Forum Moderators: phranque
mod_rewrite is much more efficient than PHP or any other non-native 'language' so let that be your guide.
My "average site" has anywhere between two dozen and three hundred rules on it, with no visible impact on performance with 10,000 to 100,000 hits and mostly fairly-decent-but-shared virtual servers. But I try to write very tight code using very-efficient patterns.
Jim
Using the wild-card multiple times in one pattern is the biggest problem -- character classes not so much.

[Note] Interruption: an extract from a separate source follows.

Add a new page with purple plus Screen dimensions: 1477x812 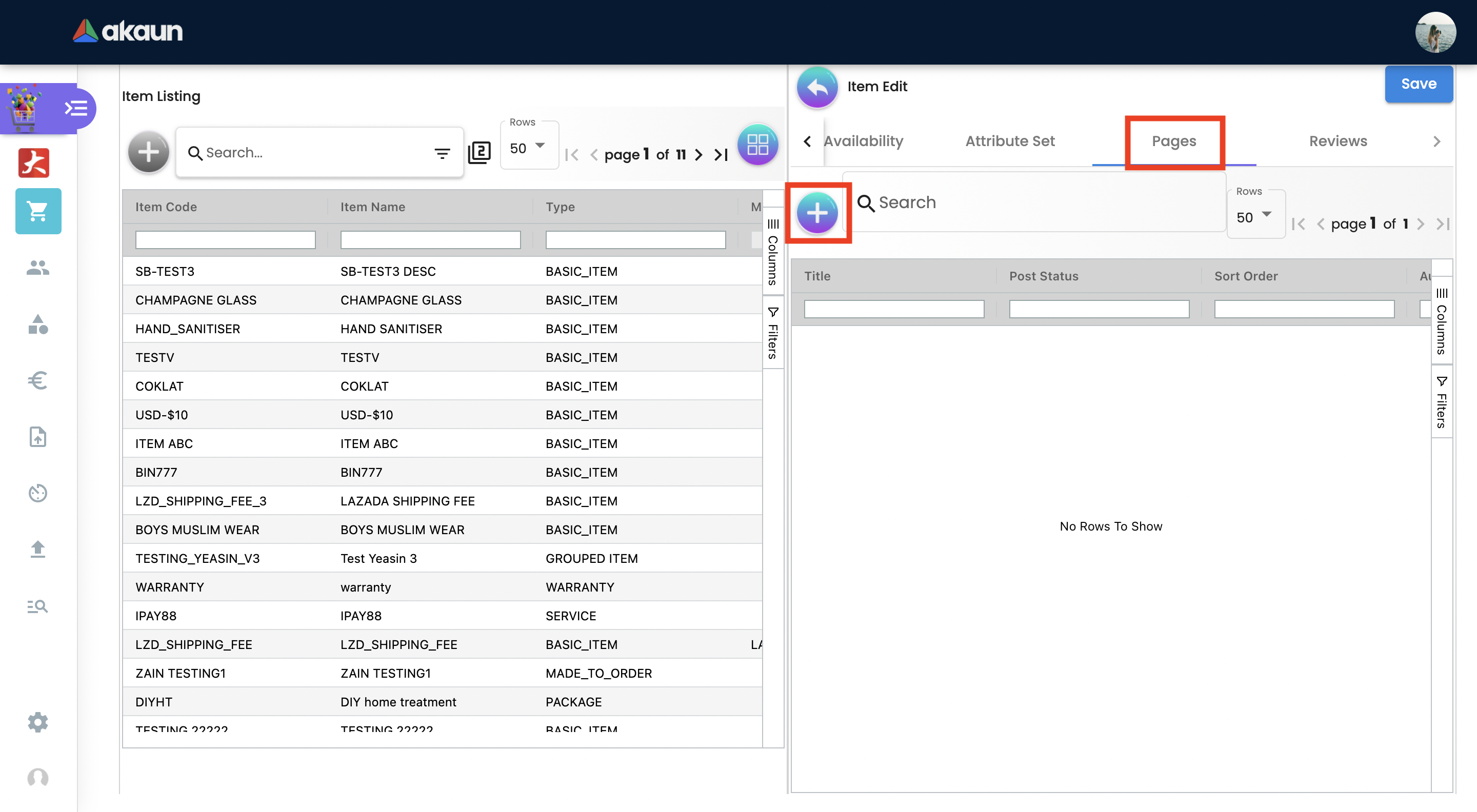[817, 213]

A really bad way to do a pattern is something like:
^(.*)/(.*)/(.*)$
Remember, ".*" is both ambiguous and 'greedy' -- On the first matching attempt, the pattern-matcher will try to put the entire input string into the first ".*" and fail because the rest of the pattern is left 'starved'. So it will move one character from the end of the string and try to match the rest into the first ".*" again. This will again fail, so it will move one more character from the end of the string and try to match the rest into the first ".*" yet again. This will repeat until the input string is apportioned sufficiently for all of the subpatterns to match.

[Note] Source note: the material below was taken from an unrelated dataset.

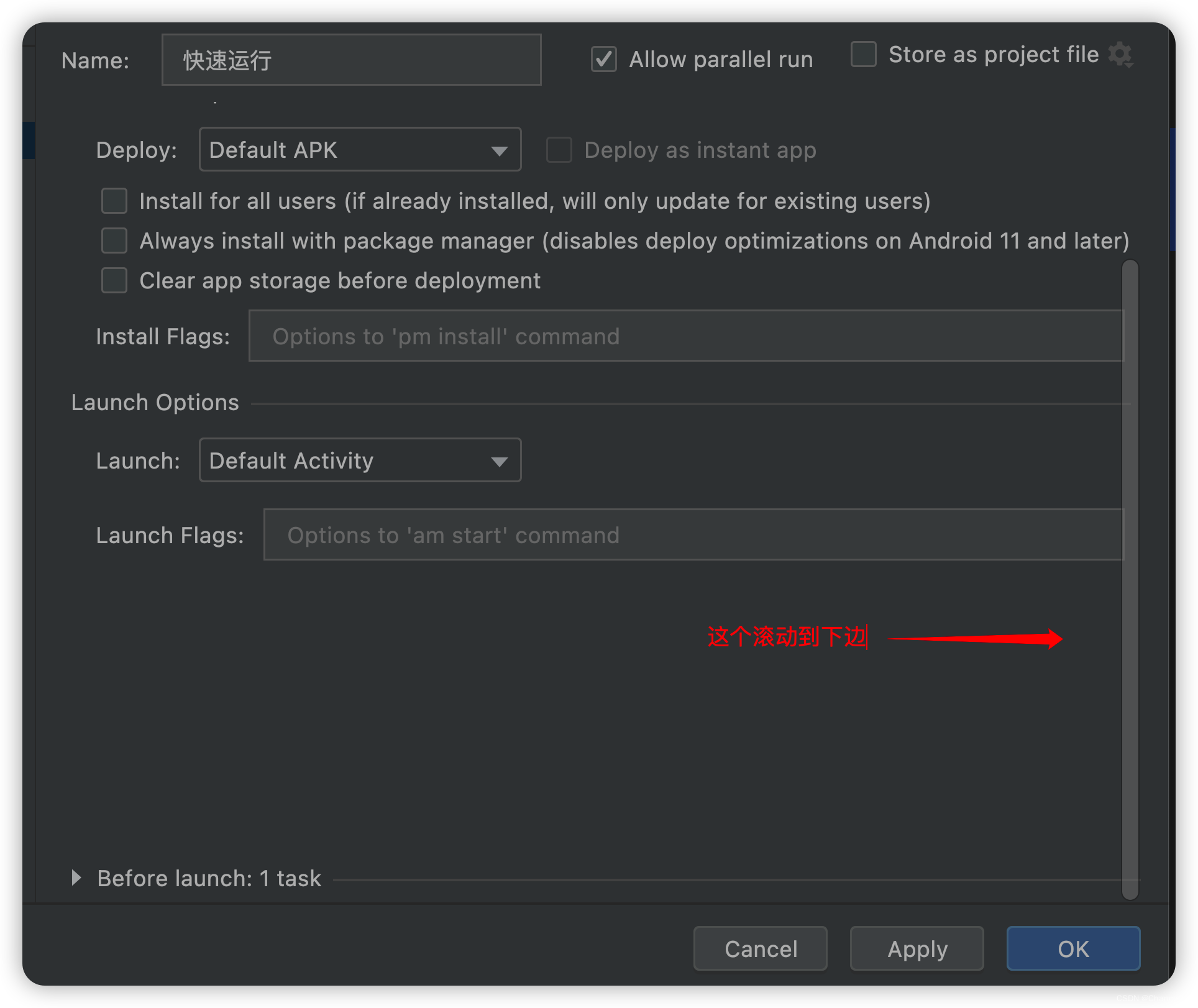Image resolution: width=1198 pixels, height=1008 pixels.
Task: Toggle Allow parallel run checkbox
Action: click(x=603, y=60)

A better way to code the above pattern is:
^([^/]+)/([^/]+)/([^/]*)$
^([^/]+)/([^/]+)/(.*)$
^(([^/]+/)+)([^/]+)/([^/]*)$
All of these are negative-match patterns, and allow a single left-to-right matching attempt to determine a match or no match. Note that you might have to do a bit of clean-up on the $1 back-reference in the last rule; It would contain a possibly-unwanted trailing slash.
You can avoid the redundant character-class [A-Za-z] by using the [NC] flag on RewriteRules and RewriteConds to make the compare case-insensitive, and then specifying only [a-z] or [A-Z].